═══ Listed entries

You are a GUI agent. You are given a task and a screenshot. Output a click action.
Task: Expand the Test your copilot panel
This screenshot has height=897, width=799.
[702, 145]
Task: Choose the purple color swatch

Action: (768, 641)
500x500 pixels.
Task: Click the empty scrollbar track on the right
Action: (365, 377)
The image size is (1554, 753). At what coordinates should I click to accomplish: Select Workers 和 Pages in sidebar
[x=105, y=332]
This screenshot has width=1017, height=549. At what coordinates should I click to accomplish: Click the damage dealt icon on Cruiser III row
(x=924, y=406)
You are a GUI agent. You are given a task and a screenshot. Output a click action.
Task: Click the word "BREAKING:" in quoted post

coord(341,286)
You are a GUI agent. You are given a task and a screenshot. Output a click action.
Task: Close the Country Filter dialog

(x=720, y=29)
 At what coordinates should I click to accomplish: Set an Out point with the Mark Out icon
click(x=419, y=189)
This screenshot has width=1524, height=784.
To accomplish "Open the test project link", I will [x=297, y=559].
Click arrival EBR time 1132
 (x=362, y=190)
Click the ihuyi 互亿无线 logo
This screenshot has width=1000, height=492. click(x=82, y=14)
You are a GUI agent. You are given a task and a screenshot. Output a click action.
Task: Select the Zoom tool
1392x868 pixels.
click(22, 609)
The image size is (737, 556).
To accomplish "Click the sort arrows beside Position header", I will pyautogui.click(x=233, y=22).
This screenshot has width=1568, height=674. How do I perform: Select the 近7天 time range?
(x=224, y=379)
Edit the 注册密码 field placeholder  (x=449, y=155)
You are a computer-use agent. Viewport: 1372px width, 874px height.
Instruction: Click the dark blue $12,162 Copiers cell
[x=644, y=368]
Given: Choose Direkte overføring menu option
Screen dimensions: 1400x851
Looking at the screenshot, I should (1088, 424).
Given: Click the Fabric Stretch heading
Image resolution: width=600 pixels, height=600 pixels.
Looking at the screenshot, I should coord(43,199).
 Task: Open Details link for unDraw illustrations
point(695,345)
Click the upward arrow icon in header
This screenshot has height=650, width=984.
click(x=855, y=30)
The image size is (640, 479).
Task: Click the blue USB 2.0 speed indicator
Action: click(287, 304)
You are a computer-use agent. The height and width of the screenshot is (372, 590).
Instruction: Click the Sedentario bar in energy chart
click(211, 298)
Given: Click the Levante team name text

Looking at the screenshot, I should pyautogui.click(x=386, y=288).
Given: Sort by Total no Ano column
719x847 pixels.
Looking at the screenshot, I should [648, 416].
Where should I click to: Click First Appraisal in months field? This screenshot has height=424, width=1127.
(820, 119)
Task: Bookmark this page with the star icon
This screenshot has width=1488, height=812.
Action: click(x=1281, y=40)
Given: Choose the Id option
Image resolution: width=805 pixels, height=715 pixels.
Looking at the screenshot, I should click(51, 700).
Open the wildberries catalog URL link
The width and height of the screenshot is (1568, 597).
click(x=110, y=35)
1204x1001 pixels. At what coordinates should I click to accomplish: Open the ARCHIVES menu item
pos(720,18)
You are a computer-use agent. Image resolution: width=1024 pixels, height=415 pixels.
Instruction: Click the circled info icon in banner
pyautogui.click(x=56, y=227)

══════

## What needs to be done
Express the material from the line with "Edit the 注册密码" to the line with "[x=644, y=368]" as a two-column CSV with the headers instruction and answer, giving one row per request, with each value in a single quoted field and line breaks replaced by spaces.

## Response to this exercise
instruction,answer
"Edit the 注册密码 field placeholder","(x=449, y=155)"
"You are a computer-use agent. Viewport: 1372px width, 874px height. Instruction: Click the dark blue $12,162 Copiers cell","[x=644, y=368]"